**Job:**
Rewrite these lines with "Screen dimensions" changed to "Display size" everywhere and everything else kept the same. Leave the pictures out of your answer.

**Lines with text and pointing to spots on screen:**

## begin

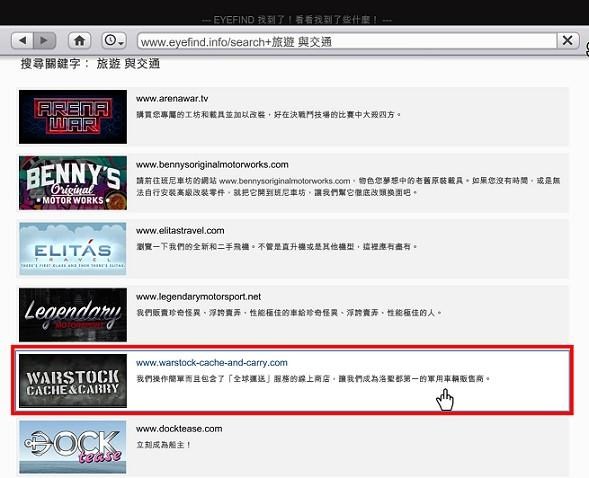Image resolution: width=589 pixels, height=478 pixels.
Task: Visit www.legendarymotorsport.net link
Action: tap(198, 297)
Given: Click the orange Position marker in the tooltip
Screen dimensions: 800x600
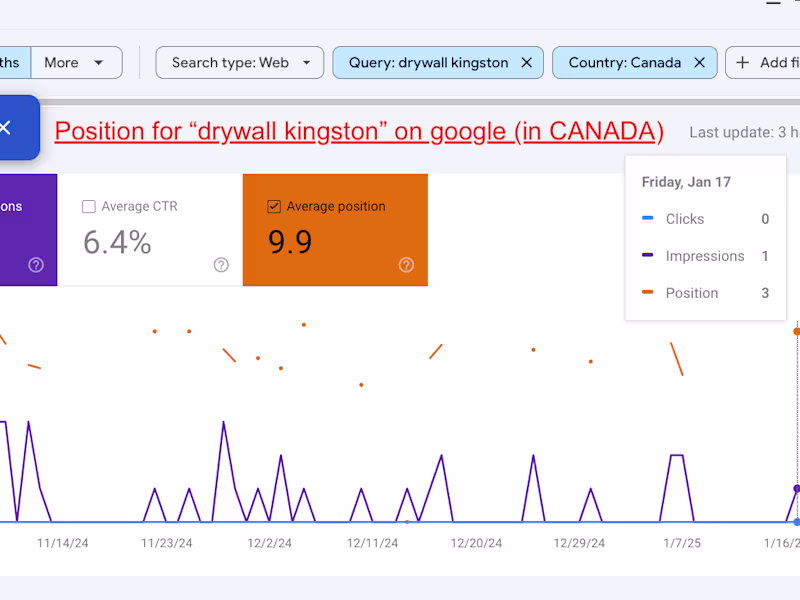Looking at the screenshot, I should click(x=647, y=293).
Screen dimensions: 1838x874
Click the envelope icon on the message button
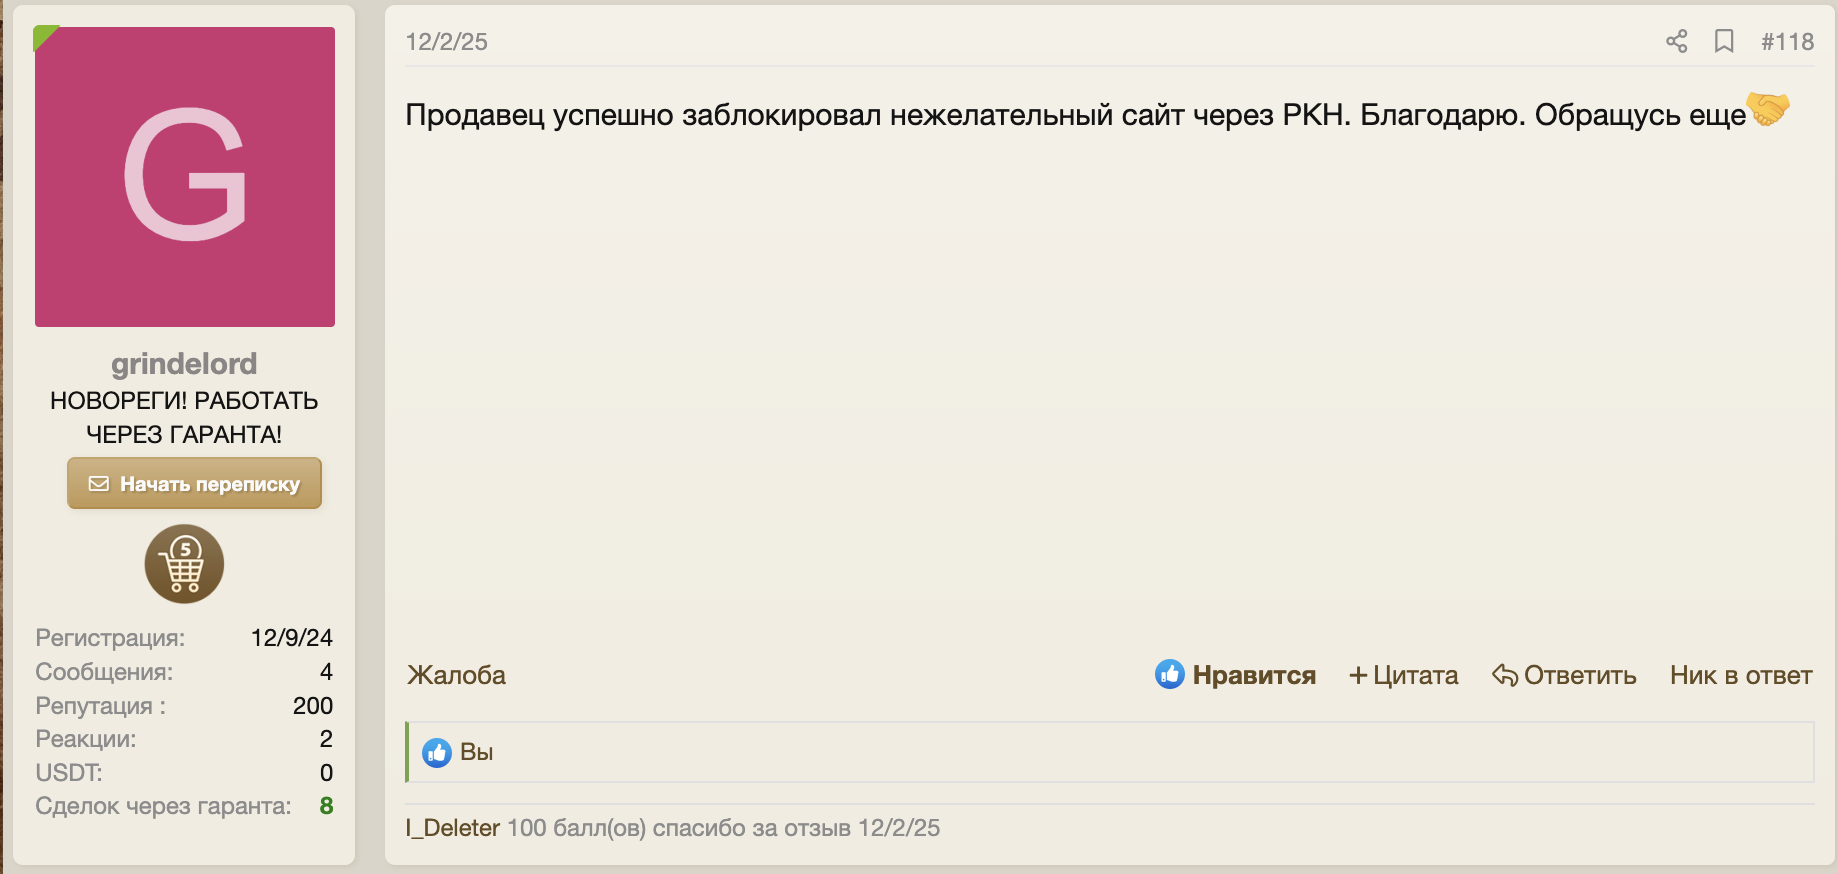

## end

**Answer in full:**
Image resolution: width=589 pixels, height=478 pixels.
Task: Visit www.legendarymotorsport.net link
Action: tap(198, 297)
Given: Click the orange Position marker in the tooltip
Display size: 800x600
Looking at the screenshot, I should click(x=647, y=293).
Display size: 1838x874
Click the envelope icon on the message button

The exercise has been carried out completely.